→ What is needed
With the first line as the start and the line containing "新闻热词： (589, 1421)" as the end, write out every line of the records exactly.
[Start of section]
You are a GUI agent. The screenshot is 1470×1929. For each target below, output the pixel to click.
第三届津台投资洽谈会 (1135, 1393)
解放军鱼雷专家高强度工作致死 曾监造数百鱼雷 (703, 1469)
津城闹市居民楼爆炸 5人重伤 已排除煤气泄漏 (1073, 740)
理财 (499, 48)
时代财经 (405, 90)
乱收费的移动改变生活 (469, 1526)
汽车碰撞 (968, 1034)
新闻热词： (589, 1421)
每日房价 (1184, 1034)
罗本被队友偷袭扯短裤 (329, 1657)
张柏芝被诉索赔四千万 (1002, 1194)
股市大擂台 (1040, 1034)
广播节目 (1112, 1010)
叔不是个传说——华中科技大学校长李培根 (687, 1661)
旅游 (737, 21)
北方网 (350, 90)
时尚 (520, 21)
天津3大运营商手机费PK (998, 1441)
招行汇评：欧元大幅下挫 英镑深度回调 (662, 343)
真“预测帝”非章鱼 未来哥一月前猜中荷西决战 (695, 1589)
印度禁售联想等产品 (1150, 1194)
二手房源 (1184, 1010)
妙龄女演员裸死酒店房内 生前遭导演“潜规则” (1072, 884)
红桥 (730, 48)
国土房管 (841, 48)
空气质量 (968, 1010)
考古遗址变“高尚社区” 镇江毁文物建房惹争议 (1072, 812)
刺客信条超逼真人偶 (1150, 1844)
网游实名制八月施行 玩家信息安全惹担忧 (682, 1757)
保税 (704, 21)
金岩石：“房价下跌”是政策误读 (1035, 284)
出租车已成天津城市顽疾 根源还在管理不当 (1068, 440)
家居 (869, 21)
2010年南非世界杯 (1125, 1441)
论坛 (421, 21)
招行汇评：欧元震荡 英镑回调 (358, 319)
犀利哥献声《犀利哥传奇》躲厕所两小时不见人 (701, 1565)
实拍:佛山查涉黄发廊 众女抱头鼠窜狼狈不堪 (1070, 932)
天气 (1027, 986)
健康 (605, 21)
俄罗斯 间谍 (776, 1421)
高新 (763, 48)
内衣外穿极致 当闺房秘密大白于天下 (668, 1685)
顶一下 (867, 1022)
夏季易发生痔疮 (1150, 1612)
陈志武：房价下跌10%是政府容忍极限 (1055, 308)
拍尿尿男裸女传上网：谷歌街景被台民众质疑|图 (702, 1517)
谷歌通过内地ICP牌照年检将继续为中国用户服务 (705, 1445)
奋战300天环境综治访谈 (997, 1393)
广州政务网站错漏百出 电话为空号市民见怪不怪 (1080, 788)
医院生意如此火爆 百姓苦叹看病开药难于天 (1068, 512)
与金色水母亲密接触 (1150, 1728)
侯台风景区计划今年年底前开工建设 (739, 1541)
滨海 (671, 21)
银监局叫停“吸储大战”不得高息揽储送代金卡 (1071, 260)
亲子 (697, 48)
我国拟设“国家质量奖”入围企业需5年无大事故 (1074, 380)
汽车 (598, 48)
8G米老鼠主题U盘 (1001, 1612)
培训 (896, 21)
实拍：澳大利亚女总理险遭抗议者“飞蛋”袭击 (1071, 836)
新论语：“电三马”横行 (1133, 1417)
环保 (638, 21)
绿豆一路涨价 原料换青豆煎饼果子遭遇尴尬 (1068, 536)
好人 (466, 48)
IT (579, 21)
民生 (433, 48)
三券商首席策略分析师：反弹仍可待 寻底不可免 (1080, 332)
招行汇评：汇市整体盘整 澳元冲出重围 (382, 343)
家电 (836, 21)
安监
[End of section]
→ Result of this exercise
You are a GUI agent. The screenshot is 1470×1929. For each target below, output the pixel to click.
第三届津台投资洽谈会 (1135, 1393)
解放军鱼雷专家高强度工作致死 曾监造数百鱼雷 (703, 1469)
津城闹市居民楼爆炸 5人重伤 已排除煤气泄漏 (1073, 740)
理财 (499, 48)
时代财经 (405, 90)
乱收费的移动改变生活 (469, 1526)
汽车碰撞 (968, 1034)
新闻热词： (589, 1421)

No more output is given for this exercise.